Scorsone estimates the district has a solid Republican base of about 40 percent and an equal number of committed Democrats, leaving 20 percent up for grabs.

Gross noted that Democrats enjoy a voter registration advantage of about 2 to 1, but that doesn't mean a lot in federal races.

Republican presidential candidates Reagan and Bush got a majority of the district's votes just as Clinton found success in the district.

Baesler represented the district in Congress in 1992, 1994 and 1996 before Fletcher took the seat. Prior to Baesler, a Republican held the seat.

Winning in the sixth congressional district - which sprawls ideologically from the liberal pocket around UK to the conservative rural areas of Montgomery County - depends on appearing moderate, Gross said.

And lest we forget...

There's always Gatewood Galbraith whom some observers see as a potential spoiler and a few predict will be the biggest surprise winner ever.

The famous local personality and Reform Party's congressional candidate is running a low-budget, hand-shakin' blitz of the district.

Galbraith boasts he took about 15 percent of the vote statewide when he ran for governor last year and reported sizable success in the sixth district.

A world of choices

The sixth district is a battleground for the two national parties.

Democrats sense a huge opportunity now that Republicans control the House of Representatives by just a few seats.

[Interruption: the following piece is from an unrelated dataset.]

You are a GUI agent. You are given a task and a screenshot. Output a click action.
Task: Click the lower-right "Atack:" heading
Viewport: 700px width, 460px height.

In that kind of atmosphere, maybe it is hard to stay mad forever.

But maybe it isn't.

So don't say there isn't anyone to vote for... or against.

Go on out there and do your civic duty.

. The geography of giving

Wonder what your neighbor is up to in this congressional campaign? Take a look at the Center for Responsive Politics webpage -

With all the voyeuristic pleasures of anything CBS can dish up, you can find patterns of giving by area codes and large individual contributors.

Apparently the neighborhood barbecues in Chevy Chase could get testy: Both Ernie Fletcher and Scotty Baesler put the 40502 area code at the top of their donor lists.

As of early August, Fletcher was pulling in $92,465 compared to Baesler's $71,940 from that zip code. Attention Baesler fans: Get out of Cosmo's and write another check to this man!

Look worldly and wise without even stepping foot inside a charm school when you can name drop like some highfalutin' socialite:

"My goodness, Buffy! Did you know Christopher D. Hillenmeyer of Hillenmeyer Nurseries gave $500 to Fletcher?"

"No! Well, I heard James W. Host of Host Communications gave $2,000 to Fletcher and Joseph P. Kennedy of Kennedy Bookstore contributed $2,000 to Fletcher!"

With a knowing wink over a glass of whatever it is the upper crust drinks these days, you can give a sly smile and a teasing suggestion everyone look the page up themselves to find out who's giving to the Democrats.

"Oh, I don't know who you'll find," you say coyly. "Perhaps Wendell Berry is listed giving $500 to Baesler. There is this auto dealer – Don Jacobs - whose given $250 to Baesler which just so happens to be the same amount from Ernesto Scorsone!"

With dinner conversation like this, you'll be invited back for sure.